[What the exercise asks]
Copy every item below word for word, leaving out the pictures.

[Dataset entries]
====

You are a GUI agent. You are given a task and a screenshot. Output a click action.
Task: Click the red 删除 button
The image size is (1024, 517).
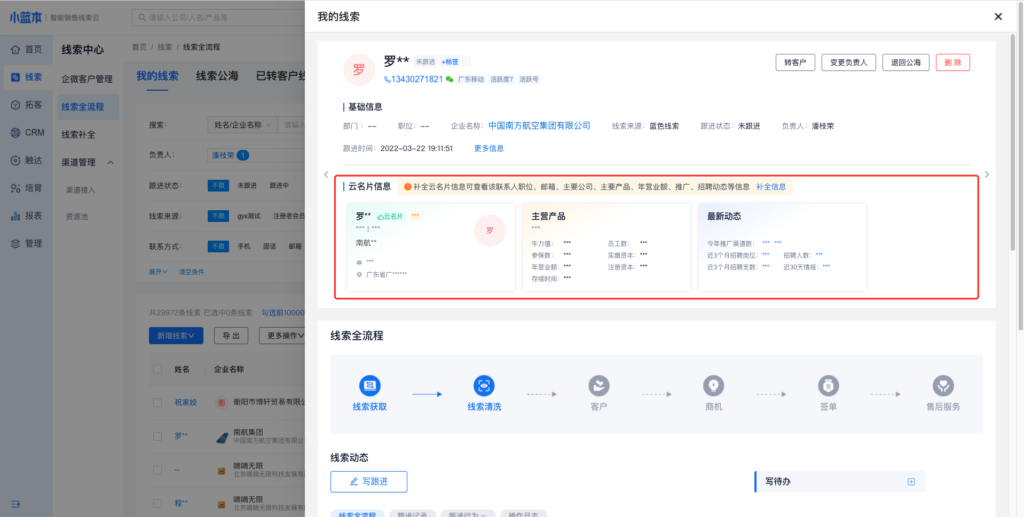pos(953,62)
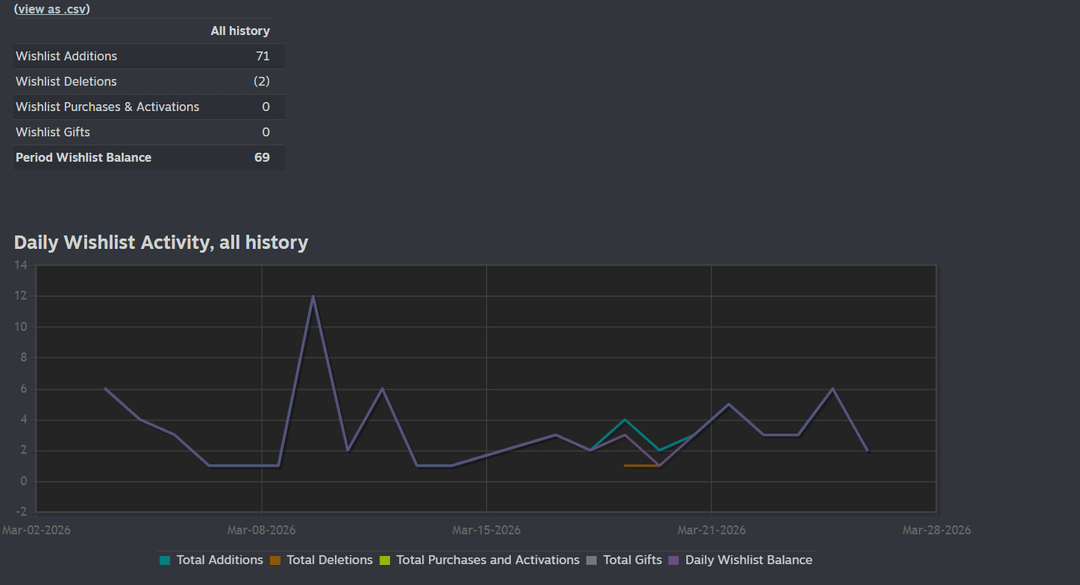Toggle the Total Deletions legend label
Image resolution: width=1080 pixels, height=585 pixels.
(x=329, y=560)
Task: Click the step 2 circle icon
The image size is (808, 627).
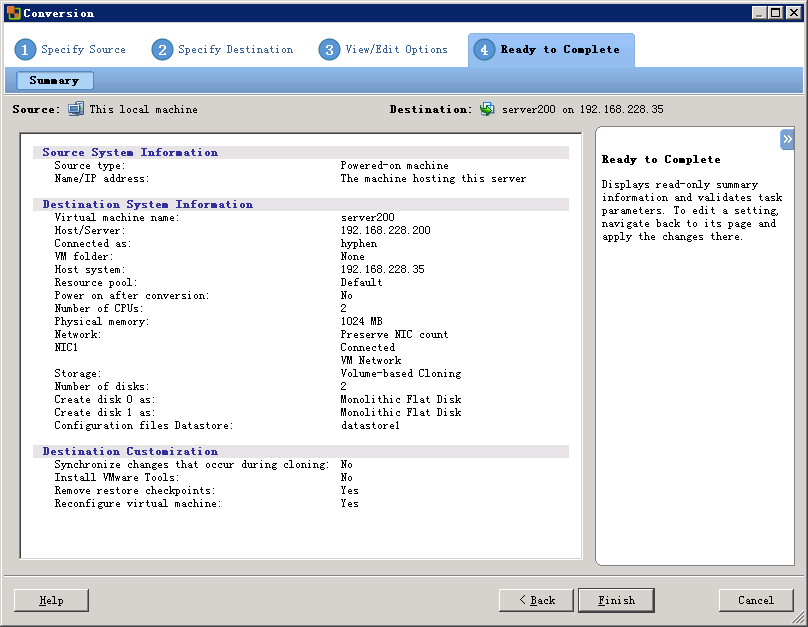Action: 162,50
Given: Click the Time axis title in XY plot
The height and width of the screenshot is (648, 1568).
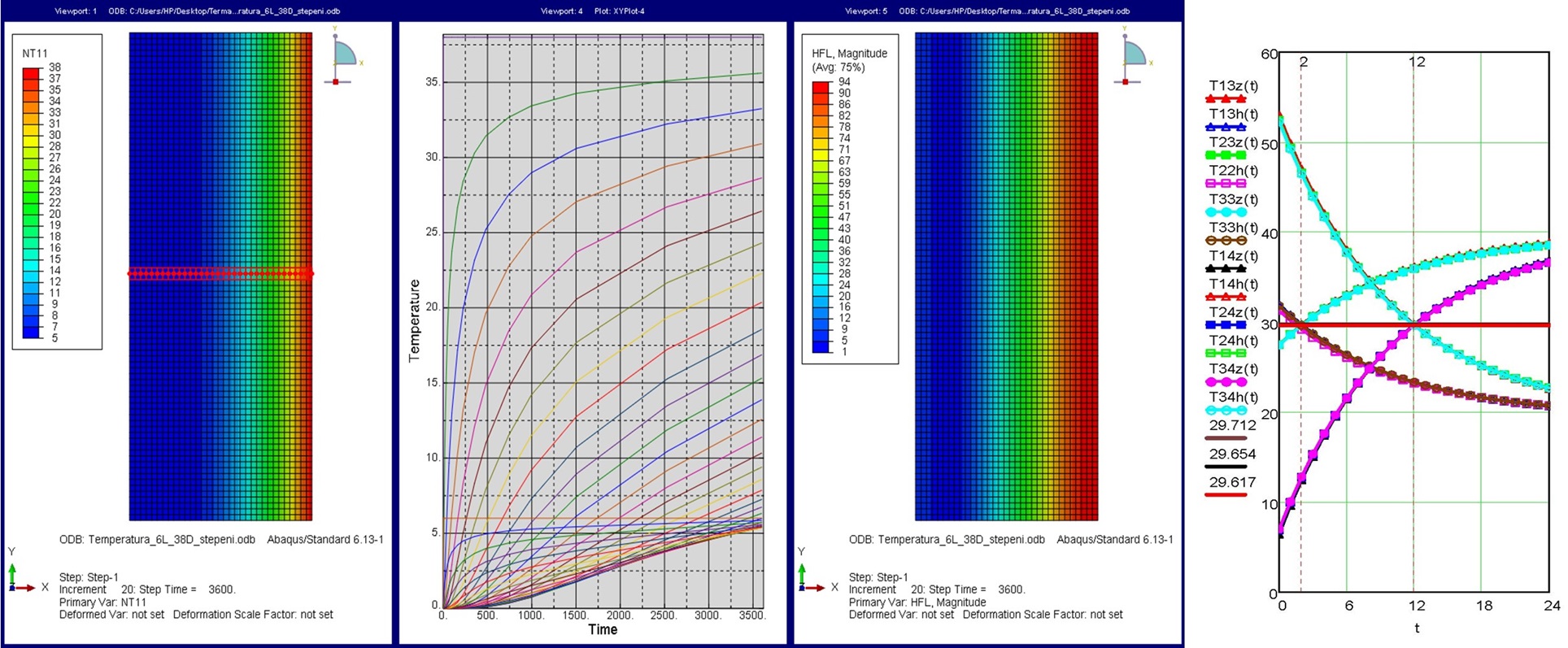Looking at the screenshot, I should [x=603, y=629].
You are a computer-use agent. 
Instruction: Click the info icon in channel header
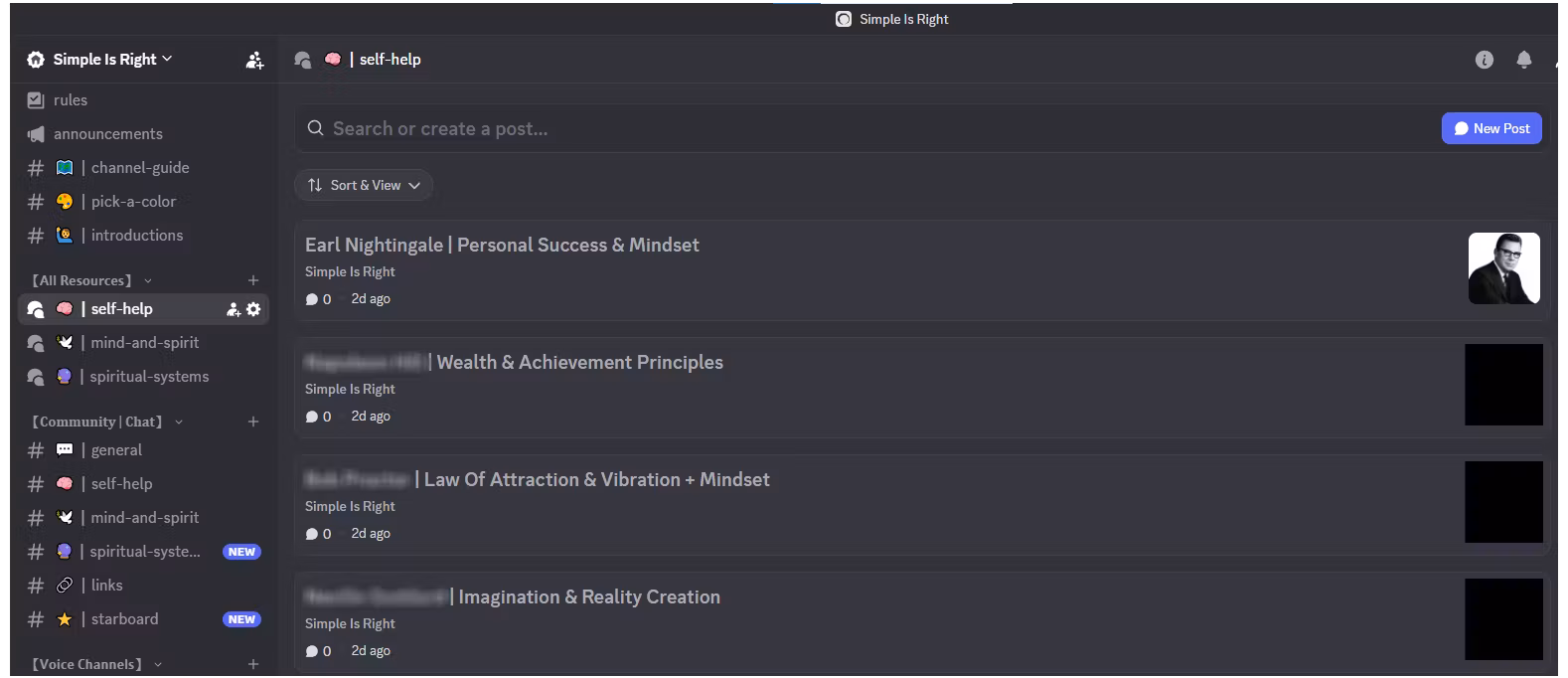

====

[Task solution]
You are a GUI agent. You are given a task and a screenshot. Output a click action.
Task: Click the red 删除 button
The image size is (1024, 517).
pos(953,62)
Toggle the Total Deletions legend label
Image resolution: width=1080 pixels, height=585 pixels.
(x=329, y=560)
Task: Click the step 2 circle icon
The image size is (808, 627).
Action: 162,50
Given: Click the Time axis title in XY plot
The height and width of the screenshot is (648, 1568).
Looking at the screenshot, I should [x=603, y=629].
You are a computer-use agent. 
Instruction: Click the info icon in channel header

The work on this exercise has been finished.